»»

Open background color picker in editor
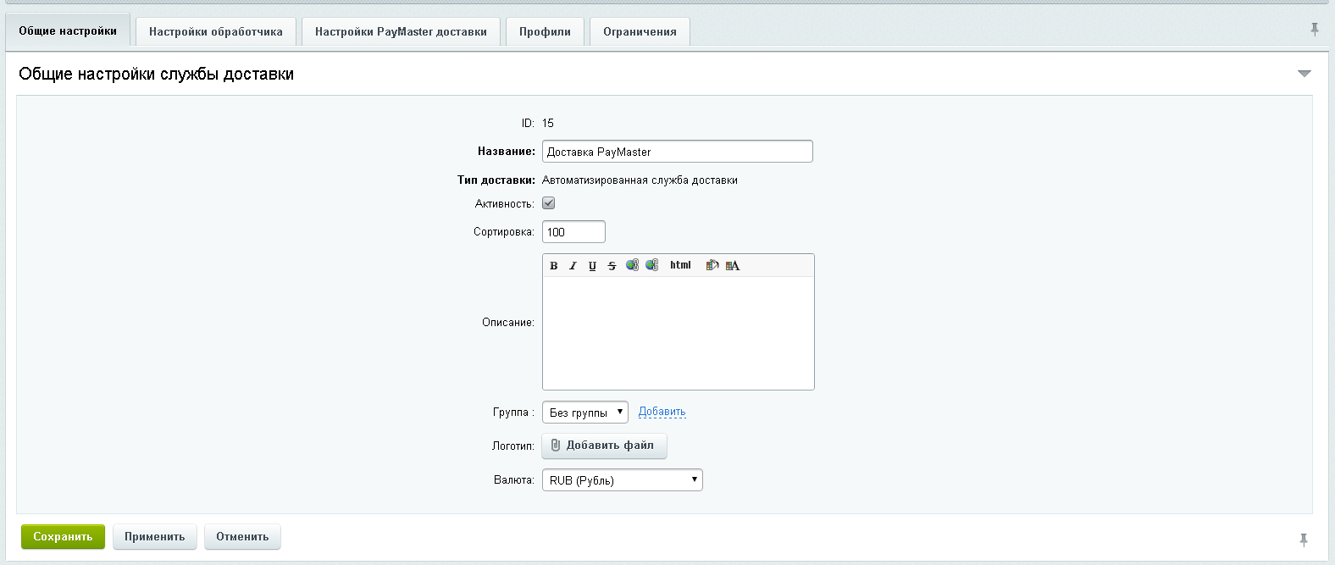pos(712,265)
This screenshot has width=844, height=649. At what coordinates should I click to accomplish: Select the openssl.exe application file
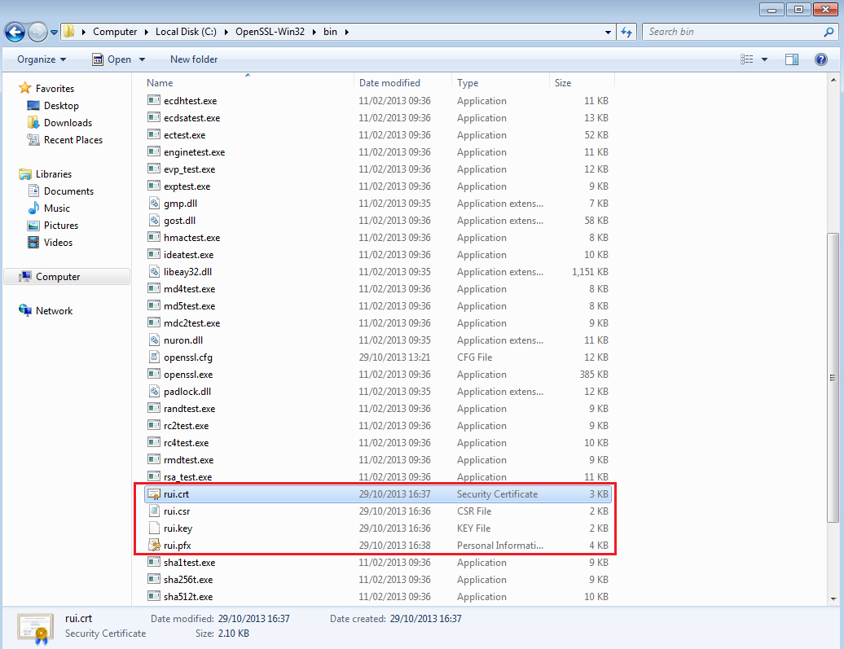(x=188, y=375)
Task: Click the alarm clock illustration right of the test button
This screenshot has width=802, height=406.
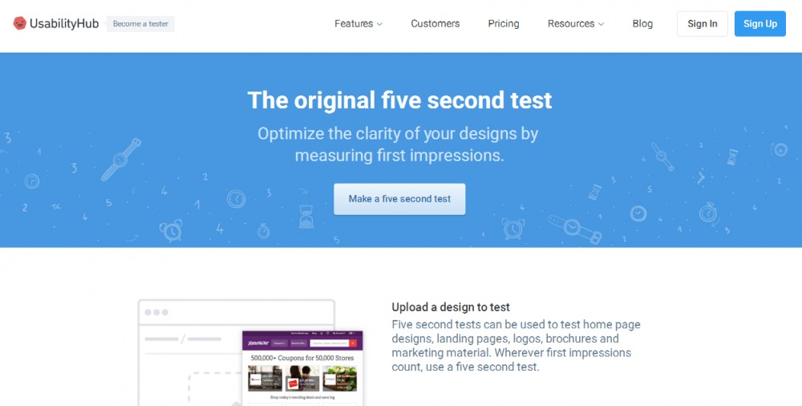Action: (513, 229)
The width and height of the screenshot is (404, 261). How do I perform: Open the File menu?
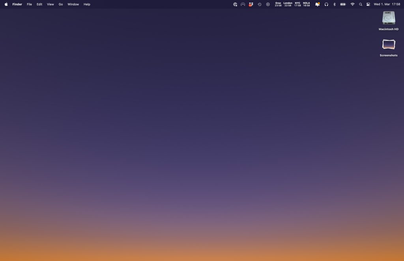point(29,4)
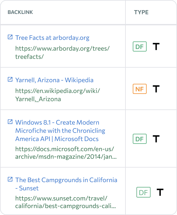Image resolution: width=177 pixels, height=215 pixels.
Task: Open The Best Campgrounds in California link
Action: tap(66, 184)
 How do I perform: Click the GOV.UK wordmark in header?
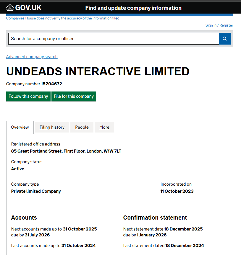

««

* Exercise instructions *
Exact repetition is required for the lines from the first one in the listing through the one that holds "Task: Click the", and pictures are to be omitted.

* Answer to this task *
Open background color picker in editor
pos(712,265)
This screenshot has width=844, height=649. At what coordinates should I click to accomplish: Select the openssl.exe application file
(x=188, y=375)
Task: Click the alarm clock illustration right of the test button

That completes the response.